This Is Fine

Earlier this week there was a Major GCN. The root cause was a configuration change that behaved in a way other than what was expected, and the impact was that Voyager was hard down in one fabric for about an hour. When bad things happen to the site it generally results in a whole mess of interesting inGraphs, and this time was no exception. First up, let’s take a look at l0’s view of the world during the timeframe of the GCN:

Man oh man, look at all those 5XXs. Similarly, l1:

…and l1’s metrics for voyager as an origin, specifically:

(The blue is 2XX responses, the purple is 5XX responses). Here’s what things looked like from the perspective of voyager itself:

QPS just plain bottomed out. “But Cliff,” you ask, “doesn’t this look pretty much exactly the same as if we’d simply shifted traffic out of that fabric? How does this actually tell us anything is wrong?” Excellent question! It doesn’t. So let’s see if we can’t dig up a voyager inGraph that shows us the 5XXs that voyager tells us it is returning in the logs (e.g., 2016/10/13 00:06:34.641 [warn] [c.l.p.c.f.RequestRejectingInterceptor] [application-akka.actor.default- dispatcher-10] [voyager-api-frontend] [] Returning 503 due to: Global limit).

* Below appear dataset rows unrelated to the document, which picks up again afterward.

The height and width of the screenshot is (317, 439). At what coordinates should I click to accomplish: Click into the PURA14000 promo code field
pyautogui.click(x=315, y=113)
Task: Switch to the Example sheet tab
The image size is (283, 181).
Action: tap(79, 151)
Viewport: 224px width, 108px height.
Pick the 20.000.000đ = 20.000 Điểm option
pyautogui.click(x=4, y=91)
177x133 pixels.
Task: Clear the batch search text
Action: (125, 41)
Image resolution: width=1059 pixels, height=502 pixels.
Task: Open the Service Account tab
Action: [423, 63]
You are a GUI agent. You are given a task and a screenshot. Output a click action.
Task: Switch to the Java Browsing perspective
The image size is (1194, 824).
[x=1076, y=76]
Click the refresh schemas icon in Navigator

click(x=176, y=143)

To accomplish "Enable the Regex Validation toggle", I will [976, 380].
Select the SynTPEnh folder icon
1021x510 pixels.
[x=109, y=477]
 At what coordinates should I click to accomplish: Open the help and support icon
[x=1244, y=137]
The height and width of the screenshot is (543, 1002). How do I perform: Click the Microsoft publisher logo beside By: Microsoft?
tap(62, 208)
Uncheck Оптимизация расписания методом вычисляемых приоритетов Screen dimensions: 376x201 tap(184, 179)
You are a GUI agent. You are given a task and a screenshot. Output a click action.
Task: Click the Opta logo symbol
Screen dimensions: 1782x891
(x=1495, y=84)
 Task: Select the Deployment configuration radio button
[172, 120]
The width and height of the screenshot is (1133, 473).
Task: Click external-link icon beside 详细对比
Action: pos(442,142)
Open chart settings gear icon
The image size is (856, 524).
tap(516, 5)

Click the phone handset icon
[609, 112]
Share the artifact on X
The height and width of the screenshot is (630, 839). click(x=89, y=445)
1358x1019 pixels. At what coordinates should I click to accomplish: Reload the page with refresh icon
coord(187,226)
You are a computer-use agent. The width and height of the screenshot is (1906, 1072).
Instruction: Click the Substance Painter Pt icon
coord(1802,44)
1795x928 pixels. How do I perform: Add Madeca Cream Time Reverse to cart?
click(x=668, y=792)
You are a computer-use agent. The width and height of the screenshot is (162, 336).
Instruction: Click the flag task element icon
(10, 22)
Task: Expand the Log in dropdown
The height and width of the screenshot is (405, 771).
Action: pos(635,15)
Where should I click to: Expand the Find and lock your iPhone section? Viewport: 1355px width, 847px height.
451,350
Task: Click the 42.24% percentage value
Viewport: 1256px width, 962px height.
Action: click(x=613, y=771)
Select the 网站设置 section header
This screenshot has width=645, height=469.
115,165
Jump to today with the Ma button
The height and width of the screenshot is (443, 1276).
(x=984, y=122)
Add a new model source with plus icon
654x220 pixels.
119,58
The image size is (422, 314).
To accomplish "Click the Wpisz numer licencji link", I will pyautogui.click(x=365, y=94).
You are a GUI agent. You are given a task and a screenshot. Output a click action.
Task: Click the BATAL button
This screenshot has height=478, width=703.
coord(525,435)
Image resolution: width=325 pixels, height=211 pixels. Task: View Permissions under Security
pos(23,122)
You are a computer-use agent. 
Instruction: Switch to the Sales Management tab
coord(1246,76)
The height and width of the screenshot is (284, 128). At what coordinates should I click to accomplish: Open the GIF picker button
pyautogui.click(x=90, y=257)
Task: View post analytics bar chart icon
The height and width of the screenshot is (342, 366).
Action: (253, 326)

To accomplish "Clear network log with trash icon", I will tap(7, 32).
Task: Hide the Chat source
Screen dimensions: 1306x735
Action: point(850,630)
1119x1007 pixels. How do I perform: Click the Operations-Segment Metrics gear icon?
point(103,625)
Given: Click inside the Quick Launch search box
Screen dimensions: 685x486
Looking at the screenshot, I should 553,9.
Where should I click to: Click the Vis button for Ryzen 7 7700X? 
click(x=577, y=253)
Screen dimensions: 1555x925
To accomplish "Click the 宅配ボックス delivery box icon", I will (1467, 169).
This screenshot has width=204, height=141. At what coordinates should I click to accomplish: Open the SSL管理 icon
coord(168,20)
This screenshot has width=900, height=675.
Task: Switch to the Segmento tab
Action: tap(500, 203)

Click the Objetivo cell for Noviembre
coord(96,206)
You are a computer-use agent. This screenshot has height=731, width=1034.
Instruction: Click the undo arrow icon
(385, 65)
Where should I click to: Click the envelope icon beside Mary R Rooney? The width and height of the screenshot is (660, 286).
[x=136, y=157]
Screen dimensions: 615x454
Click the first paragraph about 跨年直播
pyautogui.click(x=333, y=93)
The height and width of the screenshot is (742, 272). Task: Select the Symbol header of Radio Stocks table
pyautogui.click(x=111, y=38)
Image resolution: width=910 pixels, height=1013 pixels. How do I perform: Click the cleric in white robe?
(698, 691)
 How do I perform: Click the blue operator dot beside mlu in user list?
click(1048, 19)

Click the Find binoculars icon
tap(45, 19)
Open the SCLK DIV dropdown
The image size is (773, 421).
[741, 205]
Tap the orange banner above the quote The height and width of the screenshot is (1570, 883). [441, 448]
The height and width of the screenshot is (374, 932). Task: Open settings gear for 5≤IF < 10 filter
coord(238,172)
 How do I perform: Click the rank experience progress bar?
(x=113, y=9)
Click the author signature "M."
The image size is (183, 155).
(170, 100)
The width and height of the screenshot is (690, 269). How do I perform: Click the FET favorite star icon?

Now you’re saying “Wait…what? That’s not what I’d have expected at all!” Yeah. Me neither. I can theorize about a reasonable explanation - e.g., the RequestRejectingInterceptor comes before metric emission in the filter chain - but irrespective of the cause this is pretty scary. A sort of corollary to “you

can’t fix what you can’t measure” is “you can’t alert on what you can’t measure”. But maybe I’m overreacting…I’m sure things are going to be okay.